January 26th, 2006

I remember way back in the 1990s (eh, Sonny?), when the Internet was either mostly unheard-of or in its embryonic stage and people still resorted to using such barbaric forms of meeting other people as personal ads in newspapers and telephone dating lines.

Divorced from my first wife, and suddenly alone, I decided to try my luck at such meeting-aids. One thing that struck me pretty hard (aside from the fact that chatting on the phone through those services could be bloody goddamned expensive) was the fact that practically everybody included the "requirement" that whomever they were seeking must have a "sense of humour."

Well, I had to think about that for a while until I realised that pretty much everyone I had ever met appreciated some form of humour. I felt like I did, all my family, friends, enemies, acquaintances, business associates, co-workers ... ALL of them had some sort of sense of humour. In fact, I had a hard time even coming up with someone whom I could honestly say didn't have a sense of humour. And I spent five horrible months visiting him as he withered and died from AIDS; he had an excuse. (Five months that were worse for him, by the way--I didn't mean to say: "poor me, I had to watch him die").

But the only way I could conclude that everyone else I knew had a sense of humour was to remind myself of the Sesame-Street simplicity of normal human relations that is this: All people dance to different drums. Yes, I know a lot of people that I would hardly share a laugh with under even the best of circumstances, but that doesn't mean I can't appreciate the fact that the person does have a sense of humour, even if I don't share it.

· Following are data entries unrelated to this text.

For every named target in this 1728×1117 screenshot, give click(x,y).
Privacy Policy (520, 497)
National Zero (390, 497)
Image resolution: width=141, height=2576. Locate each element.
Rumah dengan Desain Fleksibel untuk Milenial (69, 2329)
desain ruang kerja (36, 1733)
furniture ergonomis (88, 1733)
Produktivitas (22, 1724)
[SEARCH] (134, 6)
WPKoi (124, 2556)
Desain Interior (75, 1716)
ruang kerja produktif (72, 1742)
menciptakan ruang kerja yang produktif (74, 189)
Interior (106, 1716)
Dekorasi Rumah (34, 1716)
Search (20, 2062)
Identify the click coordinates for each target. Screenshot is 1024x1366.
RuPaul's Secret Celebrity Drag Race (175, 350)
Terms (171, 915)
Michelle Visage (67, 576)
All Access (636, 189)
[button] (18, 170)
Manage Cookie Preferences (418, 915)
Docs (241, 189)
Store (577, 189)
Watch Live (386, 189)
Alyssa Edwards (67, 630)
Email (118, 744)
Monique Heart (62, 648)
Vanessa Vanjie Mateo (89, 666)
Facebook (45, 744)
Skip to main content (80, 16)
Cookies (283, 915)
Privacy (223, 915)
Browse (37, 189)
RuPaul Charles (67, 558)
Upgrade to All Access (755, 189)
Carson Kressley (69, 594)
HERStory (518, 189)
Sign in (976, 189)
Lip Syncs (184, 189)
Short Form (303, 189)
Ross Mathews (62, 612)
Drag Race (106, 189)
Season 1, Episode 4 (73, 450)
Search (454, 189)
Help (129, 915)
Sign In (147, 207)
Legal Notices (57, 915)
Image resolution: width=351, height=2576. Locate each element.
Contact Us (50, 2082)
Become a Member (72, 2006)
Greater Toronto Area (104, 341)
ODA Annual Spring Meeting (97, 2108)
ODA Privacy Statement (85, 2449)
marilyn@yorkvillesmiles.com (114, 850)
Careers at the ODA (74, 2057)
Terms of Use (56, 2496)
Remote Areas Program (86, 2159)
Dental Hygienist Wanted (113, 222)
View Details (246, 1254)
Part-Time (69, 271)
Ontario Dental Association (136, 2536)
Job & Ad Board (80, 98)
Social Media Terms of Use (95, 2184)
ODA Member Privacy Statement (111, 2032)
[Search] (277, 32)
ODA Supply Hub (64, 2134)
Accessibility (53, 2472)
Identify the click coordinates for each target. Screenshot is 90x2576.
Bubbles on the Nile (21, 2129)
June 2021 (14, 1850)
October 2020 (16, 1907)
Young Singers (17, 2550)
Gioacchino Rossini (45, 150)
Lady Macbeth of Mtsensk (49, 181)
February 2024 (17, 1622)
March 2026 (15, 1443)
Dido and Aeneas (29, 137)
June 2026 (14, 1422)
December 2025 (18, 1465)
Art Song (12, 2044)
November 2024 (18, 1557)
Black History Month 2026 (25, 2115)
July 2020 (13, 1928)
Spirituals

Now, I don't know if I have ever been accused of not having a sense of humour myself. Certainly not to my face, though probably behind my back (I am guessing) but, heck, there aren't many meetings I attend at work where I am not cracking wise about something. It's both a positive and negative personality trait that I am not afraid to go for a laugh in a crowd--even an obvious crack if I feel like it :-) People say I am funny in this blog, in the things I do and say at home, in the way I conduct myself at work ... in fact, if somebody says I don't have a sense of humour, what they are really saying (though they probably don't realise it--or get the point) is that they don't share my sense of humour. I'm very intelligent; maybe my humour is too smart for them? As Garrison Keillor would say, "I don't know, I'm just asking."

So reading somebody's desire to meet another person who "has a sense of humour" says an awful lot about the person making the requirement: It says "intolerance". It says, "my way or the highway", or, perhaps, "there's the world as I see it and everything else must be wrong" ... it says that the requirement comes from an amateur, emotionally swampy, ignorant person.

It says, "Run, run away!"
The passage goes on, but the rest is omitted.